-- Start of Given text --

I think it would be easier to understand if we completely separated the two paths (perhaps in two different variants of the function). The multi-col variant could call the non-multi-col variant for the final weighted sum.

pkg/sql/opt/memo/statistics_builder.go, line 3233 at r4 (raw file):

	// comment above the function definition for details about the formula.

	// When there are 3 or more columns in the set and at least one has

Curious if you saw any issues that were fixed by this check.

I keep wondering if things would be simpler if we made all distinct counts always be >= 1.

pkg/sql/opt/memo/testdata/logprops/scan, line 119 at r4 (raw file):

SELECT * FROM t WHERE b IN ('a', 'b') AND c IN (1, 2) AND a IN (2, 3)
----
select

I think this was meant to be a scan with all the given constraints, maybe force the index with a hint

pkg/sql/opt/xform/testdata/external/trading, line 924 at r4 (raw file):

ORDER BY extract(day from d.TransactionDate)
----
sort

@andy-kimball would be good if you could take a look over the changes in this file since you already understand these queries very well, and see if there are any concerning plan changes

andy-kimball

Reviewable status: complete! 0 of 0 LGTMs obtained (waiting on @andy-kimball, @mgartner, @mjibson, and @rytaft)

pkg/sql/opt/xform/testdata/external/trading, line 837 at r4 (raw file):

 │    │         │    │    ├── key: (8)
 │    │         │    │    ├── fd: ()-->(7), (1)-->(2-6), (2,4,5)~~>(1,3,6), (8)-->(9-15), (15)-->(8-14), (1)==(8), (8)==(1)
 │    │         │    │    ├── select

This query plan is significantly worse, because we are doing a table scan rather than just fetching the top 50 rows after the paging key. I don't think the stats/costing are at fault here, though. This is another example where we're not doing a good enough job pushing down limit hints (or even hard limits, if the optimizer gets smart enough). Go ahead and add a "Problem" comment above to this effect.

-- End of Given text --
-- Start of Material for this exercise --

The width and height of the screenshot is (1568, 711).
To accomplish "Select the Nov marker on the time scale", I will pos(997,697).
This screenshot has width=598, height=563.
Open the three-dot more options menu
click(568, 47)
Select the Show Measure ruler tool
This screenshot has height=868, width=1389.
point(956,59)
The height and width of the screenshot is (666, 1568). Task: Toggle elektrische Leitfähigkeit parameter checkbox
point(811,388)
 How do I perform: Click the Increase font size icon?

-- End of Material for this exercise --

Jobs.
1. List every distinct handle marked with an @ sign in the code review thread.
2. Reproduce the listing, changing each "screenshot" to "screen capture" and leaving everything else as it is.

Task-by-task results.
1. @andy-kimball, @mgartner, @mjibson, @rytaft

2.
The width and height of the screen capture is (1568, 711).
To accomplish "Select the Nov marker on the time scale", I will pos(997,697).
This screen capture has width=598, height=563.
Open the three-dot more options menu
click(568, 47)
Select the Show Measure ruler tool
This screen capture has height=868, width=1389.
point(956,59)
The height and width of the screen capture is (666, 1568). Task: Toggle elektrische Leitfähigkeit parameter checkbox
point(811,388)
 How do I perform: Click the Increase font size icon?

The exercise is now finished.